Harry sorrise immediatamente non appena la solita voce allegra della madre gli arrivò all'orecchio, facendolo così sospirare di sollievo. «Ciao mamma, come stai?»

«Bene tesoro, e tu? Cos'era quel sospiro? Qualcosa non va?»

«Non sto proprio bene e si, qualcosa non va» ammise, sedendosi ai piedi del letto e sospirando ancora una volta, chiudendo gli occhi.

«Che succede?» la voce di Anne adesso era preoccupata ma calma, perché la donna sapeva che Harry aveva bisogno dei suoi tempi per spiegargli ogni cosa e sapeva che non amava quando gli si metteva fretta.

«In realtà non è nulla di nuovo e niente che tu non sappia già» rispose, riaprendo gli occhi e abbassando lo sguardo sulle sue gambe coperte da una tuta grigia. «Stavo cercando di scrivere ma non ci riesco più. È assurdo pensare di non saperlo più fare?
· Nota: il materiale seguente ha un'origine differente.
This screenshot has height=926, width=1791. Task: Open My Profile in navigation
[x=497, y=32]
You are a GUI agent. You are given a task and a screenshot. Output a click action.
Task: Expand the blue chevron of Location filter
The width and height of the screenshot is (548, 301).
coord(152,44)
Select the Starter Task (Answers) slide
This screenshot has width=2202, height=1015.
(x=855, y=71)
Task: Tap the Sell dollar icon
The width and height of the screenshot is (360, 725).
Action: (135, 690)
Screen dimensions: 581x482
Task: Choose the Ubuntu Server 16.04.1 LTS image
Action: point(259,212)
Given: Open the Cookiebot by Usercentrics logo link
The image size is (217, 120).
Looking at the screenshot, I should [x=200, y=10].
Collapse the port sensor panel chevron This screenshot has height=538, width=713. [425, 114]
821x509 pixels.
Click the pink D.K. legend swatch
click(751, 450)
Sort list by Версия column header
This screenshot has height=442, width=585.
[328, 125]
Di non avere più niente da dire?» chiese quasi sussurrando, come se dirlo a voce bassa avrebbe fatto meno male.

Anne dall'altro capo del telefono respirò profondamente alle parole del figlio. «Non è assurdo e nemmeno strano Harry, perché sei un'artista e capita a tutti gli artisti avere questi periodi, sai? E poi tutto questo ha un motivo ben preciso e lo sai, non dipende soltanto da te.»

«E come faccio a risolvere questo problema?!» chiese tristemente, supplichevole.

Harry sapeva che la madre adesso stava sorridendo tristemente. «Innanzitutto non è un problem-»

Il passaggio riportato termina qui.